The renationalisation of Kenya Airways (KQ, Nairobi Jomo Kenyatta) has been put on ice to allow for a fresh round of public debate.

Kenya’s parliament has delayed the country’s National Aviation Management bill, 2020, the law that is to return the loss-making national airline to state ownership. Further public discussion is to take place after Members of Parliament objected the public had been given insufficient time to provide input after the bill was tabled in July 2020. Kenyan media reported parliament had also received petitions against the bill from the Law Society of Kenya (LSK).

Kenya Airways was privatised 24 years ago but sank into debt in 2014 after a failed expansion drive, dubbed Project Mawingo, the costly purchase of aircraft, and a slump in travellers after a major terror attack. In August, it saw its first-half loss nearly double from a year earlier to KES14.36 billion Kenyan shillings (USD132 million) following months of suspended air travel due to COVID-19. The airline is 48.9% state-owned, 7.8% is held by Air France-KLM, and 38% by local lenders.
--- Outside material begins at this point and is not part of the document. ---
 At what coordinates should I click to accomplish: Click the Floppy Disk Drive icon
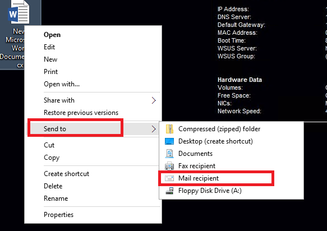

Under the bill, Kenya Airways will become one of three subsidiaries in a holding company called the Kenya Aviation Corporation (KAC). The other subsidiaries will be the Kenya Airports Authority (KAA), which will operate all of the country’s airports, including Nairobi Jomo Kenyatta, under an investment arm called the Aviation Investment Corporation.

The president would appoint the chair of the board, that would include the Attorney General, Cabinet Secretaries for Treasury and Transport, the corporation’s Chief Executive Officer, Managing Directors of Kenya Airways, the Kenya Airports Authority (KAA) and four independent non-executive appointees of the transport department.

Air France-KLM, which had the option of selling its stake to the government and staying on as a technical partner for the airline, has opted to exit.

According to local media reports, critics in the Kenyan parliament are concerned that the new holding company’s board would have too much power and be able to act without public scrutiny in the management of aviation assets. They fear this could comprise Kenya Airways, the Kenya Airports Authority (KAA) and the Aviation Investment Corporation.

The government had a target of completing the deal by the end of October, hoping to emulate the success of state-owned Ethiopian Airlines (ET, Addis Ababa International), sub-Saharan Africa’s biggest airline. Countries like Tanzania, Uganda, and Rwanda are also investing heavily in their national carriers, threatening Kenya Airways’ market share.